Steps to configure RPC permissions for external clients.

DataStax Enterprise supports authentication and role-based access control for Remote Procedure Calls to the DSE database.

The syntax for remote calls for the specified procedure on the remote host is:
CALL Object.Method(parameter1, parameter2)

RPC permissions

RPC permissions are role-based to provide fine-grained control over which roles can execute which commands. The GRANT and REVOKE CQL commands provide and revoke access to objects and methods.

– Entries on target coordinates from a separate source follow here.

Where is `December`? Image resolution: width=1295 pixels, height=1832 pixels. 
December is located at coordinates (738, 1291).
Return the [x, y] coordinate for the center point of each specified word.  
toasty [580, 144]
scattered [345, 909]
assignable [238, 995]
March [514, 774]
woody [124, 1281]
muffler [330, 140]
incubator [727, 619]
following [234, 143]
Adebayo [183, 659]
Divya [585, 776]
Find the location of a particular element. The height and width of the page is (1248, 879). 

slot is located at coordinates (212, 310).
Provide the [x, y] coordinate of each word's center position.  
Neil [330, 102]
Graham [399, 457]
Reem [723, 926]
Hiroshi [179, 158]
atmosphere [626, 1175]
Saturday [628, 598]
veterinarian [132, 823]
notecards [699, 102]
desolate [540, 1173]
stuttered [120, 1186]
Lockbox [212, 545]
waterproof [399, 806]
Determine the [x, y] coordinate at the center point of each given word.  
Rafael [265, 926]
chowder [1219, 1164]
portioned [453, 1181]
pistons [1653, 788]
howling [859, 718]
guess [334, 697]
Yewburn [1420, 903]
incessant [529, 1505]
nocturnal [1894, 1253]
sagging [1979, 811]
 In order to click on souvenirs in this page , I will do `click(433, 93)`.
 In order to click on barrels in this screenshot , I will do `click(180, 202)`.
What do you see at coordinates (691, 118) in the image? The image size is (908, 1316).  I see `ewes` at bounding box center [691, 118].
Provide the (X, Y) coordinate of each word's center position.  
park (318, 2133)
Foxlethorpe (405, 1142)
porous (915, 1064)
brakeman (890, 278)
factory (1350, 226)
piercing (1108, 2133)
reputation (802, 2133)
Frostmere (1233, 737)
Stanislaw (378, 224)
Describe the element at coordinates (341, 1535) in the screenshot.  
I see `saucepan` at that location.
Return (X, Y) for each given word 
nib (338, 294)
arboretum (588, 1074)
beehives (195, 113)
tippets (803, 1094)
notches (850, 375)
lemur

DataStax Enterprise supports this CQL syntax in cqlsh to grant RPC permissions:
GRANT permission ON ALL REMOTE CALLS TO role;
GRANT EXECUTE ON REMOTE OBJECT object TO role;
GRANT EXECUTE ON REMOTE METHOD object.method TO role;
DataStax Enterprise supports this CQL syntax in cqlsh to revoke RPC permissions:
REVOKE EXECUTE ON ALL REMOTE CALLS FROM role;
REVOKE EXECUTE ON REMOTE OBJECT object FROM role;
REVOKE EXECUTE ON REMOTE METHOD object.method FROM role;
where:
  • EXECUTE is the only permission that applies to RPC. For more details, see the Access Control Matrix.
  • role is the role to grant or revoke authorization.

Granting RPC permissions to DseClientTool

You can configure RPC permissions for external clients to run the dse client-tool command and to launch Spark:
GRANT EXECUTE ON REMOTE OBJECT DseClientTool TO USER;
Note: Whether RPC permission is required for the DseClientTool object depends on the intended usage. Starting in DSE 5.1, the dse client-tool spark master-address command does not need any permission because it does not perform any operation. This command does not return the current Spark Master address. Spark may connect to any node in DSE.

However, the dse client-tool spark leader-address command, which returns the actual Spark Master address, executes a remote command and it needs the RPC permission.

If access is attempted without permission, you will see an error message similar to:
com.datastax.driver.core.exceptions.UnauthorizedException: User X has no EXECUTE permission on <rpc method DseClientTool.getSparkMasterAddress> or any of its parents
To resolve the problem, set RPC permissions for the DseClientTool object. For example:
GRANT EXECUTE ON REMOTE OBJECT DseClientTool TO ADMINROLE;

Managing the permissions of a large number of users can be considerably simplified through the reuse of a small number of high-level roles.